Raw records:
________________________
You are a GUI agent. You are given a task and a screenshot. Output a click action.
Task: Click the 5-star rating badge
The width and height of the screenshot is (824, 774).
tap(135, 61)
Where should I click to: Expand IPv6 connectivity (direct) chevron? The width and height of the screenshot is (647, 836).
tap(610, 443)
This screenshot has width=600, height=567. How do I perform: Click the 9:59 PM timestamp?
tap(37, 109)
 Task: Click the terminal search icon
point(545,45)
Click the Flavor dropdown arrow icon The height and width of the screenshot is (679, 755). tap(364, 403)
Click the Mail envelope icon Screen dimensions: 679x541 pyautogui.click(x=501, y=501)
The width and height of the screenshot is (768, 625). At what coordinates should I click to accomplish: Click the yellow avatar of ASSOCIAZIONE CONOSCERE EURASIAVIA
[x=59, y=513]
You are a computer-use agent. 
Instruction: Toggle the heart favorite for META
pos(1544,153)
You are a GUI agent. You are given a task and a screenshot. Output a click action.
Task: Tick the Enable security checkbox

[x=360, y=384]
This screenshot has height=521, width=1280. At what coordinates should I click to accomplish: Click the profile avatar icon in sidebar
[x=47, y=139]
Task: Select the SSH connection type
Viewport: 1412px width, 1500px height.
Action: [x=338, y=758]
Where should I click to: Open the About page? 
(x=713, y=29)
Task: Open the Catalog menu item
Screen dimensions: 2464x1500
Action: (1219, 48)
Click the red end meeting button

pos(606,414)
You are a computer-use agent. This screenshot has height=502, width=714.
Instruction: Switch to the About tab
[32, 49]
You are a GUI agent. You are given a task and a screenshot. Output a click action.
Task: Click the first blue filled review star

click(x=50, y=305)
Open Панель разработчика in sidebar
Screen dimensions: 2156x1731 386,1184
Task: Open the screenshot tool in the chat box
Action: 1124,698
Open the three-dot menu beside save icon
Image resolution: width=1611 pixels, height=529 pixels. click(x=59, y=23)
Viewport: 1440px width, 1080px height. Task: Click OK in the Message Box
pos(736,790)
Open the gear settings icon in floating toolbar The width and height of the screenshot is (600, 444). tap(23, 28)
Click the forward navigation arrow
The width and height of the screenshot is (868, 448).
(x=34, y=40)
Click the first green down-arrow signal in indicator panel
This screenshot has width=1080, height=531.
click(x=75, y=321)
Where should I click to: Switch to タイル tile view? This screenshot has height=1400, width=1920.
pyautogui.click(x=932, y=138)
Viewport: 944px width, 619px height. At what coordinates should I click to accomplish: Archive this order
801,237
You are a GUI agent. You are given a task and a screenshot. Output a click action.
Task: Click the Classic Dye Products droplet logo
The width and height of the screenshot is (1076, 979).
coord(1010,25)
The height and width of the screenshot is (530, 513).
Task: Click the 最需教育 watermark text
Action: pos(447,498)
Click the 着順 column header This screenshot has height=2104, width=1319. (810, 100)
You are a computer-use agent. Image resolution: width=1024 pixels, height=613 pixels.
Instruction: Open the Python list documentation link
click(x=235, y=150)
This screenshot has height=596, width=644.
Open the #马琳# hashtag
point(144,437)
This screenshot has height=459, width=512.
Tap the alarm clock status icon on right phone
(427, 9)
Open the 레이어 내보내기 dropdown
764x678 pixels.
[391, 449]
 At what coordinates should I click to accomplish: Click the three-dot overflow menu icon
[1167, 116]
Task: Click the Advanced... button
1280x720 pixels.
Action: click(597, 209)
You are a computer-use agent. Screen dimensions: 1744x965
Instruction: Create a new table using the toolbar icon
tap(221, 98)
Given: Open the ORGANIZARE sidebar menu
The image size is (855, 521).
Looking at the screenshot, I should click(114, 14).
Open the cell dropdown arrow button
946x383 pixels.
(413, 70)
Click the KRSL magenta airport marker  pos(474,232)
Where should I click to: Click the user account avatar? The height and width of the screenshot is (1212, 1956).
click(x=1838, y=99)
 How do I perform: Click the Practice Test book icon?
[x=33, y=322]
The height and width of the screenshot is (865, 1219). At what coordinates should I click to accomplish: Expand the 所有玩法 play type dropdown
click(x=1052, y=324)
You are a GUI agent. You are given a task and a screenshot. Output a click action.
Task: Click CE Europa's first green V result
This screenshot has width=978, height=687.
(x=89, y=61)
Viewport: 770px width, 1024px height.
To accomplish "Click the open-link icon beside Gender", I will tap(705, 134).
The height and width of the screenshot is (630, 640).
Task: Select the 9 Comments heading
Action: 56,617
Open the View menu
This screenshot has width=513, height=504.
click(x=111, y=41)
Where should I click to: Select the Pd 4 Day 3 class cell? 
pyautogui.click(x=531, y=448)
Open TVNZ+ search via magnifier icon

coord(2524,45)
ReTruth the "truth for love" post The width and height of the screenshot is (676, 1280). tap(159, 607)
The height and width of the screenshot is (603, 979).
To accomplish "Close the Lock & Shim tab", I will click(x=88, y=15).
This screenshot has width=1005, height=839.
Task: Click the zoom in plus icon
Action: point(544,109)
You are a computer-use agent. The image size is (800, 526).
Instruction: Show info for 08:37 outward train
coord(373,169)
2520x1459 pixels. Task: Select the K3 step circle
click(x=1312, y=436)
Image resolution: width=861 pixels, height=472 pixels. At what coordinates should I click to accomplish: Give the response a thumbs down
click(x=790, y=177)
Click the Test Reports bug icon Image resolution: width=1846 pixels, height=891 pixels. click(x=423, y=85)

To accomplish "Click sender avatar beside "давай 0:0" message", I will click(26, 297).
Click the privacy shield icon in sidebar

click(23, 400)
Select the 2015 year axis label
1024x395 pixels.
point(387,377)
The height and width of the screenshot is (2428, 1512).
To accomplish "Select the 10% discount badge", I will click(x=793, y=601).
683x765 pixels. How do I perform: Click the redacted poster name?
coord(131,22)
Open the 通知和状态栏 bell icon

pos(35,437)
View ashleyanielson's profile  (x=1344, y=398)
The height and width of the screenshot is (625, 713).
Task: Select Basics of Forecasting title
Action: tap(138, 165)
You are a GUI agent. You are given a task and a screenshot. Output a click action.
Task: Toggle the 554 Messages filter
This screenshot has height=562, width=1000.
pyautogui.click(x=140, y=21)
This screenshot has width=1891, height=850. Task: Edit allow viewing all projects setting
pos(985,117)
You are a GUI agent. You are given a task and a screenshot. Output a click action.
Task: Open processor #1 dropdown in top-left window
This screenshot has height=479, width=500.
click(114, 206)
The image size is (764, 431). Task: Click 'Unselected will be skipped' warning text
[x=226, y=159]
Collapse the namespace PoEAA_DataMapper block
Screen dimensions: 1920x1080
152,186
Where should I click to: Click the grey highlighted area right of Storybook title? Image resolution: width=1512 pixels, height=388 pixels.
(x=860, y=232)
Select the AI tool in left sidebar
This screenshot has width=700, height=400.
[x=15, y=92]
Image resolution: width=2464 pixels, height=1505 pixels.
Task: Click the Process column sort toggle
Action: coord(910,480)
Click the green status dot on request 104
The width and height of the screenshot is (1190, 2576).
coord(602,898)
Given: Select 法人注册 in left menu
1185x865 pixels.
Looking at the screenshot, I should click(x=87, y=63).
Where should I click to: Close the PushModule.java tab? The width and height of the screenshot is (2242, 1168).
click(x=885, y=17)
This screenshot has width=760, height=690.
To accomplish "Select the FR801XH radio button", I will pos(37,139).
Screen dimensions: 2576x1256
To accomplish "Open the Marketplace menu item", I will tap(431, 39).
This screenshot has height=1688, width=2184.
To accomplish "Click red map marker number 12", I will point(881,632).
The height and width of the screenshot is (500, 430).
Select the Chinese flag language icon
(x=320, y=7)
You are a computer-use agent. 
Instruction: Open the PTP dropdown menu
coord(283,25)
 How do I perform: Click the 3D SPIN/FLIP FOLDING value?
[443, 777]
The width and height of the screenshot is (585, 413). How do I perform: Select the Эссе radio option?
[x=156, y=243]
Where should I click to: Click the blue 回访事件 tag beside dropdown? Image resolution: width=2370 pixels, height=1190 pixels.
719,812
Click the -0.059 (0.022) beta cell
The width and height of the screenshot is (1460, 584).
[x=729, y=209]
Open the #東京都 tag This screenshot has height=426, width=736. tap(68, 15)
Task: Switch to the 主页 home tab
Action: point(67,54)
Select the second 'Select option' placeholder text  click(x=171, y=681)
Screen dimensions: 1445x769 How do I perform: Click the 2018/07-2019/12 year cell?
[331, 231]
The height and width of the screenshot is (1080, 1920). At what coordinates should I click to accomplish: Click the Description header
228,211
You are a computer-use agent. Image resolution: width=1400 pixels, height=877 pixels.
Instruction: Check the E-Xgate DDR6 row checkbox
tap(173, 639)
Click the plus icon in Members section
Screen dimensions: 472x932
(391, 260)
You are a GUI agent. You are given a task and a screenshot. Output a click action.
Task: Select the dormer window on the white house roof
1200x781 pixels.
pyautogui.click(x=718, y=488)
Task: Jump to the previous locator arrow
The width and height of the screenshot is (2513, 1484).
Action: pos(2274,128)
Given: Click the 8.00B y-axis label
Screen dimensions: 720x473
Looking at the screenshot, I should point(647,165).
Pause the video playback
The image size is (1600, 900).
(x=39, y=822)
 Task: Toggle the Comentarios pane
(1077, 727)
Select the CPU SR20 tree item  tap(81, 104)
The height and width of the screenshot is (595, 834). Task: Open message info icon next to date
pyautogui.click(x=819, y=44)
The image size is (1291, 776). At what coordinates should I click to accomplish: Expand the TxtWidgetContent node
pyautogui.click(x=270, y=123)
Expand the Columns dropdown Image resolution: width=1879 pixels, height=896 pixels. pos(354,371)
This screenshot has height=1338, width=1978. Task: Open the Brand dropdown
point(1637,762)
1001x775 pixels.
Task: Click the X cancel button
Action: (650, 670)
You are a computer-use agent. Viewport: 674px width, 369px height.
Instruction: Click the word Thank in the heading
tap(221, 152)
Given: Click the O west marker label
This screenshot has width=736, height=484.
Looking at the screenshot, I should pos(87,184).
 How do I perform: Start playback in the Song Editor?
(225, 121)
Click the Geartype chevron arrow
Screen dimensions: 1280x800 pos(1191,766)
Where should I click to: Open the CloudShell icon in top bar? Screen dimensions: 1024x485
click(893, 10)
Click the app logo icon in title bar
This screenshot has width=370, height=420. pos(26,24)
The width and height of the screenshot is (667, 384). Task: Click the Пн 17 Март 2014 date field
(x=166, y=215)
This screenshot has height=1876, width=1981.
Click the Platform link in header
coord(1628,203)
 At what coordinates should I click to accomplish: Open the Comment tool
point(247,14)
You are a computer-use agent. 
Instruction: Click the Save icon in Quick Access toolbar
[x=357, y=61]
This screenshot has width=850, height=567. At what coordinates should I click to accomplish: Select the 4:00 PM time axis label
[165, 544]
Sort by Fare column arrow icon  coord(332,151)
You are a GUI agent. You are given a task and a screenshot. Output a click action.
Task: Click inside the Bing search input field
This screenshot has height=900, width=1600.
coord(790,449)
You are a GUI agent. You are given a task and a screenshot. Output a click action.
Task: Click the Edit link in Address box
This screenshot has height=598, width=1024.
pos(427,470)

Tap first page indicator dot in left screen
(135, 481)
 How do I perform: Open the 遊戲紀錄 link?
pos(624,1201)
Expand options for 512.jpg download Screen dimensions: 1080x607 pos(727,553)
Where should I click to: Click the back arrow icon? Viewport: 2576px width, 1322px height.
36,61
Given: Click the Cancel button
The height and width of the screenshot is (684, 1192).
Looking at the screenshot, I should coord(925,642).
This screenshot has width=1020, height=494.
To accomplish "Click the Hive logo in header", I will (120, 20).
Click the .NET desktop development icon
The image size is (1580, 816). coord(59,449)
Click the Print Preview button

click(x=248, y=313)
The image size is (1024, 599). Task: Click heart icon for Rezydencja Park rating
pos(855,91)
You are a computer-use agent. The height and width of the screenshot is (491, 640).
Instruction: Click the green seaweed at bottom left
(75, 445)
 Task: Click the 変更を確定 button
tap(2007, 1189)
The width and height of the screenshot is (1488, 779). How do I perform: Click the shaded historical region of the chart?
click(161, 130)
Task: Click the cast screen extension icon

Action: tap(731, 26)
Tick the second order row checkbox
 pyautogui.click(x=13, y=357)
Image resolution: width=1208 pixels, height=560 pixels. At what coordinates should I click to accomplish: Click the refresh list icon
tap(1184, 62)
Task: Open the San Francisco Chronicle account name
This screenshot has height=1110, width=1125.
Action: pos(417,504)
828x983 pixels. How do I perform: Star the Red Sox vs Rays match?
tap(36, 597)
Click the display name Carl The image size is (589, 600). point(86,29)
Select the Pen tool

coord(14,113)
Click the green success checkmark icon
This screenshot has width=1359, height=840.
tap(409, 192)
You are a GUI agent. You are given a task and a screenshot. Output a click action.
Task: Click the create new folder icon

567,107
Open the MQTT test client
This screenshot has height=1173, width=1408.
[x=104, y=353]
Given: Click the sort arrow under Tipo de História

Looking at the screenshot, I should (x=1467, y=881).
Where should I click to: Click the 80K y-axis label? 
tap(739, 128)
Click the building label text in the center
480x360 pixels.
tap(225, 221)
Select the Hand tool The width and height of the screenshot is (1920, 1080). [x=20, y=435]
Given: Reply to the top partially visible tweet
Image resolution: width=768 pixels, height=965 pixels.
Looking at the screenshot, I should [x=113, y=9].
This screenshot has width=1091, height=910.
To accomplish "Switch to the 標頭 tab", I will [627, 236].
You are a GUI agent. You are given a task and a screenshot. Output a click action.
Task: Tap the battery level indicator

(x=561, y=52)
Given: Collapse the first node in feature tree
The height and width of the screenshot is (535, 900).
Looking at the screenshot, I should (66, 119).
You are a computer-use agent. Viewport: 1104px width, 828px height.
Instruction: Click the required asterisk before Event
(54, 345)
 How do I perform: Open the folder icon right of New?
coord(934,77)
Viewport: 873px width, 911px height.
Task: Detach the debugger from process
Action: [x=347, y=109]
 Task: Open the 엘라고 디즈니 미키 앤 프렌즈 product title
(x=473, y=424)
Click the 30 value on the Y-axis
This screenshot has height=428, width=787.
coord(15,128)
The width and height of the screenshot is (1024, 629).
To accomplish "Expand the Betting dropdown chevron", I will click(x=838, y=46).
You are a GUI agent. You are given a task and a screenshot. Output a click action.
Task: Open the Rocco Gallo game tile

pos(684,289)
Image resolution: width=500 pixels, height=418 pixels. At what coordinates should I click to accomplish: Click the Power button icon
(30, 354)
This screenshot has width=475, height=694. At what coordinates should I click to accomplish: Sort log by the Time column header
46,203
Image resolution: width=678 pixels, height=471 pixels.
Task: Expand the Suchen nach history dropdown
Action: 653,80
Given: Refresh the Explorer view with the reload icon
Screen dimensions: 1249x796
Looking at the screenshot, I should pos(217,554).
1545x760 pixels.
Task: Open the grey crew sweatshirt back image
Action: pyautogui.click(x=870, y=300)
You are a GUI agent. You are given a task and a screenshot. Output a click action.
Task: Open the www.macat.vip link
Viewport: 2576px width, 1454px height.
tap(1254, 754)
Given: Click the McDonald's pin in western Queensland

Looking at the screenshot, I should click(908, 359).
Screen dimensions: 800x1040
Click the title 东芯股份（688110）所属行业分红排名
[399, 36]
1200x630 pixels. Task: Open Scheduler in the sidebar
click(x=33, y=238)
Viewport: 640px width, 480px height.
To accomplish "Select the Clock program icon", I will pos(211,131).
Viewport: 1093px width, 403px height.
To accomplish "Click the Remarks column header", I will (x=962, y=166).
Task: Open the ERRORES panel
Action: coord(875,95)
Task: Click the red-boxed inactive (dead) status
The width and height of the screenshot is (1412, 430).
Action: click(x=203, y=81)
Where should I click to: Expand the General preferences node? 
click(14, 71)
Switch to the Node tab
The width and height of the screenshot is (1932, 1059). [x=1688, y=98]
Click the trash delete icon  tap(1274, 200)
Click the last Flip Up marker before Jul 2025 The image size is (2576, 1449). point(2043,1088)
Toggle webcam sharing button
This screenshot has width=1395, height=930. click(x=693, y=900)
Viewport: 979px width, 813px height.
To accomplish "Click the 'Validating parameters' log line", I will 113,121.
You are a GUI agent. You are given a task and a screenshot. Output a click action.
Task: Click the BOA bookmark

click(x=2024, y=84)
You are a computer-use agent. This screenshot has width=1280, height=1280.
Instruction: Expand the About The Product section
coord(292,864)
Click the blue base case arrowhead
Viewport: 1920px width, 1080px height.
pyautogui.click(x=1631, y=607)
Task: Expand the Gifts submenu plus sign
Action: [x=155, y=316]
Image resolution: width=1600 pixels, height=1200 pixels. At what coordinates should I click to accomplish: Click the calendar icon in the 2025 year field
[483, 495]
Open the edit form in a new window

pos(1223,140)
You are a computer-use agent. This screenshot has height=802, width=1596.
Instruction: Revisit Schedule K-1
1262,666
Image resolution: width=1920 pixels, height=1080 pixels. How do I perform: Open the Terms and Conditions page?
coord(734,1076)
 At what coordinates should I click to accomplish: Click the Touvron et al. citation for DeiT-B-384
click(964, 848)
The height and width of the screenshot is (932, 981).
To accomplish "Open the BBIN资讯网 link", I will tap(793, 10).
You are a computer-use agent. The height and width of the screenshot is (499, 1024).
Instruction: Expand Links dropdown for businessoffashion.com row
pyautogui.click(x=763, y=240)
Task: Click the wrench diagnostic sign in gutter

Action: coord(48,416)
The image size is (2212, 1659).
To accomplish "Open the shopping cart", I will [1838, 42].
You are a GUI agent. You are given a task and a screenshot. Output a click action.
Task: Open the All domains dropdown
________________________
* [TASK PROMPT] Copy out the items starting with the line that contains "The height and width of the screenshot is (865, 1219)." and going on through the line that contains "click(x=1052, y=324)", adding 26 to every coordinate in the answers.

* [OUTPUT]
The height and width of the screenshot is (865, 1219). At what coordinates should I click to accomplish: Expand the 所有玩法 play type dropdown
click(x=1078, y=350)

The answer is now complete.